First Look

March 11, 2014

Flexible Work Versus Work Redesign

Employers seek to accommodate employees with work-life issues by making changes in their hours or by offering work-at-home arrangements. Leslie Perlow makes the case that accommodation is often not enough—that a redesign of the work itself and culture changes can be more beneficial. Her article "Toward a Model of Work Redesign for Better Work and Better Life," coauthored by Erin L. Kelly, has been published in the February issue of Work and Occupations.

When Your Foreign Investment Is Closed By The Government

A case study by Dante Roscini and G.A. Donovan follows the options of foreign direct investors when Viva Macau airline, operating under a sub-concession agreement with the Macau government, is forced to suspend operations. The case "allows students to explore what Foreign Direct Investors can do to foresee a possible expropriation event and what options they might consider to protect themselves ex-ante or fight the outcome ex-post."

Returning Migrants Boost Performance

In a new study, Prithwiraj Choudhury exploits a natural experiment to explore the effects of returning migrants on local employees. He finds that local employees who report to return migrants file disproportionately more US patents, and knowledge transfers across borders increase. The work is reported in the working paper, Return Migration and Geography of Innovation in MNEs.

— Sean Silverthorne


  • August 2013
  • MIT Sloan Management Review

The Surprising Benefits of Nonconformity

By: Bellezza, Silvia, Francesca Gino, and Anat Keinan

Abstract—This research demonstrates that, under certain circumstances, people wearing unconventional attire are perceived as having higher status and greater competence.

  • August 2013
  • Business History Review

Charting Dynamic Trajectories: Multinational Firms in India

By: Choudhury, Prithwiraj, and Tarun Khanna

Abstract—In this article, we provide a synthesizing framework that we call the "dynamic trajectories" framework to study the evolution of multinational enterprises (MNEs) in host countries over time.

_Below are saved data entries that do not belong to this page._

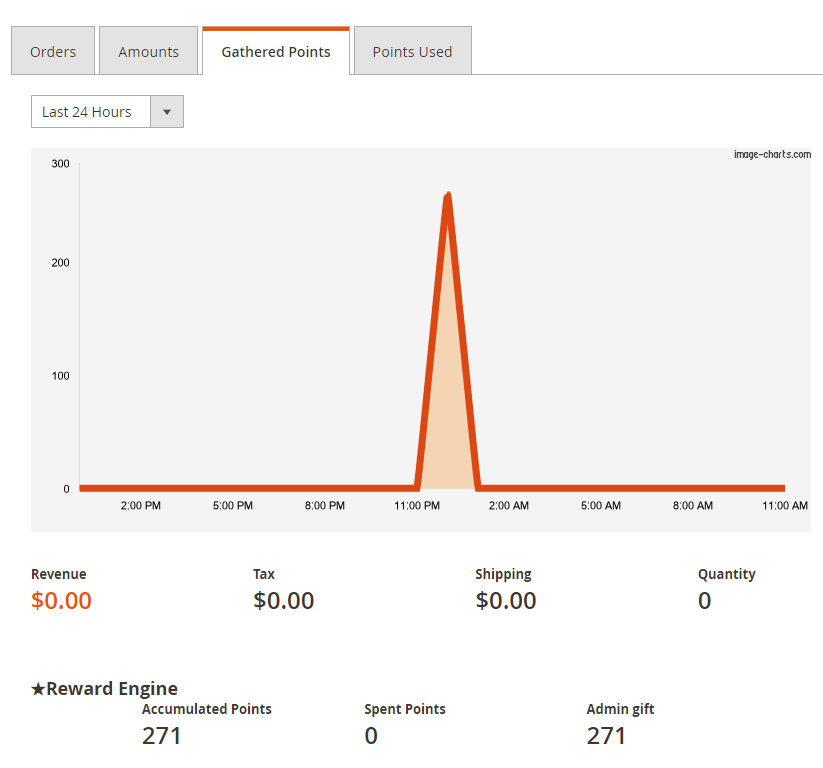Click the Shipping $0.00 value
Screen dimensions: 823x768
(x=506, y=600)
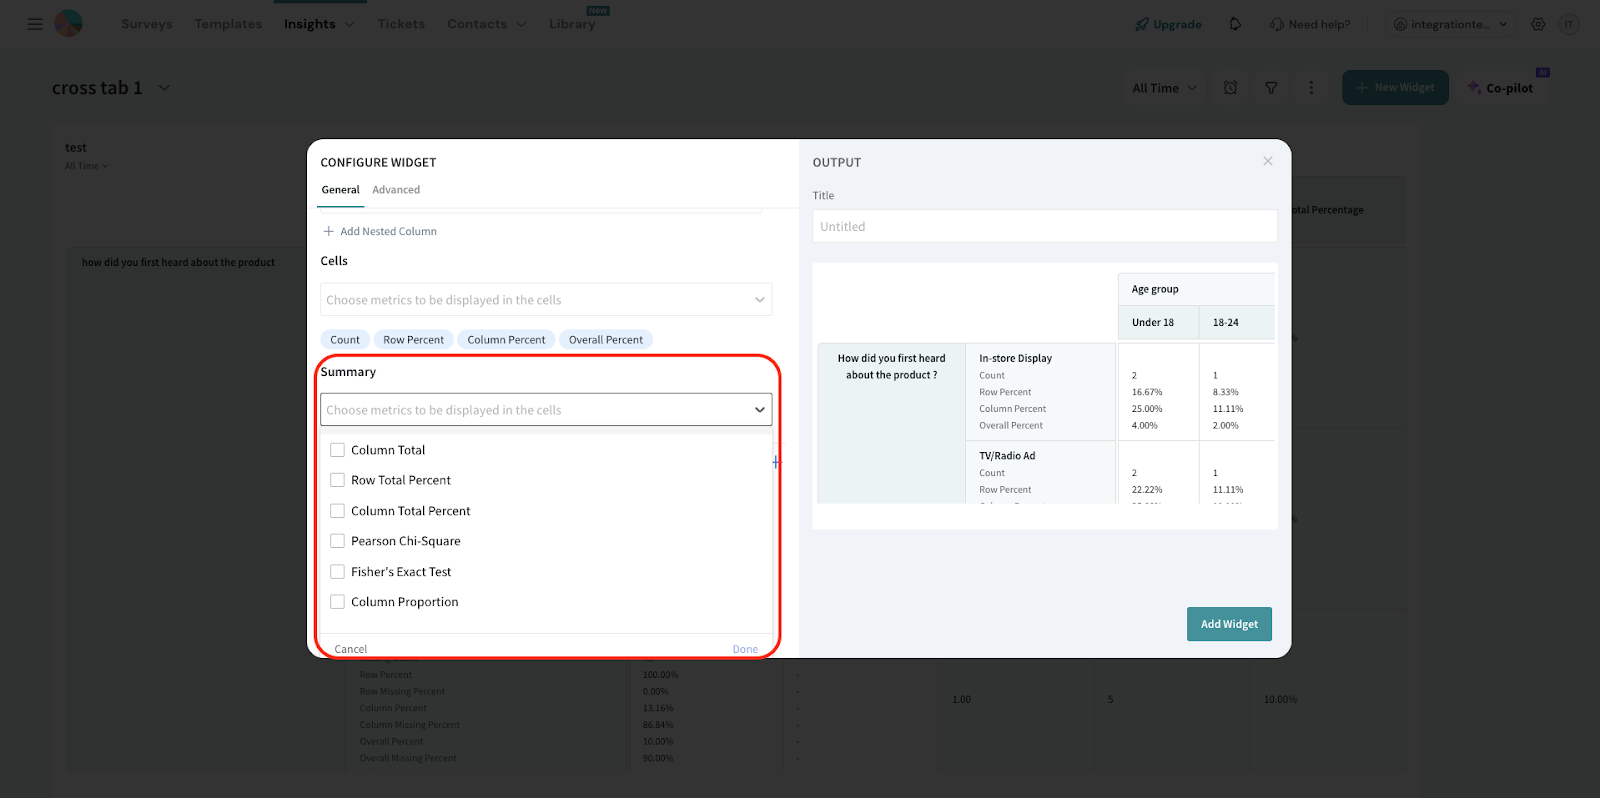This screenshot has width=1600, height=798.
Task: Open the dashboard filter funnel icon
Action: (x=1271, y=88)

We argue that a change in the policy environment in a host country presents an MNE with two sets of interrelated decisions. First, the MNE has to decide whether to enter, exit, or stay in the host country at the onset of each policy epoch; second, conditional on the first choice, it has to decide on its local responsiveness strategy at the onset of each policy epoch. India, which experienced two policy shocks-shutting down to MNEs in 1970 and then opening up again in 1991-offers an interesting laboratory to explore the "dynamic trajectories" perspective. We collect and analyze a unique dataset of all entry and exit events for Fortune 50 and FTSE 50 firms (as of 1991) in India in the period from 1858 to 2013 and, additionally, we document detailed case studies of four MNEs (that arguably represent outliers in our sample).

  • August 2013
  • Marketing Letters

To Groupon or Not to Groupon: The Profitability of Deep Discounts

By: Edelman, Benjamin, Sonia Jaffe, and Scott Duke Kominers

Abstract—We examine the profitability and implications of online discount vouchers, a relatively new marketing tool that offers consumers large discounts when they prepay for participating firms' goods and services. Within a model of repeat experience good purchase, we examine two mechanisms by which a discount voucher service can benefit affiliated firms: price discrimination and advertising. For vouchers to provide successful price discrimination, the valuations of consumers who have access to vouchers must generally be lower than those of consumers who do not have access to vouchers. Offering vouchers tends to be more profitable for firms that are patient or relatively unknown and for firms with low marginal costs. Extensions to our model accommodate the possibilities of multiple voucher purchases and firm price re-optimization. Despite the potential benefits of online discount vouchers to certain firms in certain circumstances, our analysis reveals the narrow conditions in which vouchers are likely to increase firm profits.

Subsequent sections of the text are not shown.